-- BEGIN --

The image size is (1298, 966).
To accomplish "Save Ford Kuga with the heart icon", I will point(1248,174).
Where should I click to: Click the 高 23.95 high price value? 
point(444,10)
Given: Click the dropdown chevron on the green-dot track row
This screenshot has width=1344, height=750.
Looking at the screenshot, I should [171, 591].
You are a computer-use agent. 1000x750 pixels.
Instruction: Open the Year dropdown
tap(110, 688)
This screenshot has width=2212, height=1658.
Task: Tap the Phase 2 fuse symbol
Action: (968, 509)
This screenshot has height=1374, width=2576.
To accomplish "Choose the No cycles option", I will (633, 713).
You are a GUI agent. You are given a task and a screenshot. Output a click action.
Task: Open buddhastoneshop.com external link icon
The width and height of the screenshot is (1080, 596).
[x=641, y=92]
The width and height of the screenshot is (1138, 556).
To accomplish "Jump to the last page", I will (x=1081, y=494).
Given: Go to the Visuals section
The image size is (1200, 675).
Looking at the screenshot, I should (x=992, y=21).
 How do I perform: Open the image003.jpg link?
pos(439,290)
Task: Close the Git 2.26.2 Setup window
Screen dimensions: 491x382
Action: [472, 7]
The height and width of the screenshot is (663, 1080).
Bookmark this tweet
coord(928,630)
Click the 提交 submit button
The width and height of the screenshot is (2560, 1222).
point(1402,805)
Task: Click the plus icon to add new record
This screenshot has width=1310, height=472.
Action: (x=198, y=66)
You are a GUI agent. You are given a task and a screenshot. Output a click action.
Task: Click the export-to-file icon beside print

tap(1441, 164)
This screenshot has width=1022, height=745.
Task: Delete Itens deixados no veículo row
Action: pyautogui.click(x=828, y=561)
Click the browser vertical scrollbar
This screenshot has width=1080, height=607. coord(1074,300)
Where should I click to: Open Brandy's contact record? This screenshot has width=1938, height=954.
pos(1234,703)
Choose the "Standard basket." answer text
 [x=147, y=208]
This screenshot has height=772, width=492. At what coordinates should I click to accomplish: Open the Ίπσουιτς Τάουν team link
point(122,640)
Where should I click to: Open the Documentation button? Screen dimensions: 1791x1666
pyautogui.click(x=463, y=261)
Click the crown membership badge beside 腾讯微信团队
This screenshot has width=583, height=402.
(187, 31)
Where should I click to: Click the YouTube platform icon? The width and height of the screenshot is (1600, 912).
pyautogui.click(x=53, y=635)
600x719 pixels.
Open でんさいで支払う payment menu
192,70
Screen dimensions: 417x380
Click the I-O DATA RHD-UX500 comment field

-- END --

What is needed: Copy the lines above word for word, starting at the line that contains "The height and" and ending at the line that contains "[x=147, y=208]".

Finished exercise:
The height and width of the screenshot is (663, 1080).
Bookmark this tweet
coord(928,630)
Click the 提交 submit button
The width and height of the screenshot is (2560, 1222).
point(1402,805)
Task: Click the plus icon to add new record
This screenshot has width=1310, height=472.
Action: (x=198, y=66)
You are a GUI agent. You are given a task and a screenshot. Output a click action.
Task: Click the export-to-file icon beside print

tap(1441, 164)
This screenshot has width=1022, height=745.
Task: Delete Itens deixados no veículo row
Action: pyautogui.click(x=828, y=561)
Click the browser vertical scrollbar
This screenshot has width=1080, height=607. coord(1074,300)
Where should I click to: Open Brandy's contact record? This screenshot has width=1938, height=954.
pos(1234,703)
Choose the "Standard basket." answer text
 [x=147, y=208]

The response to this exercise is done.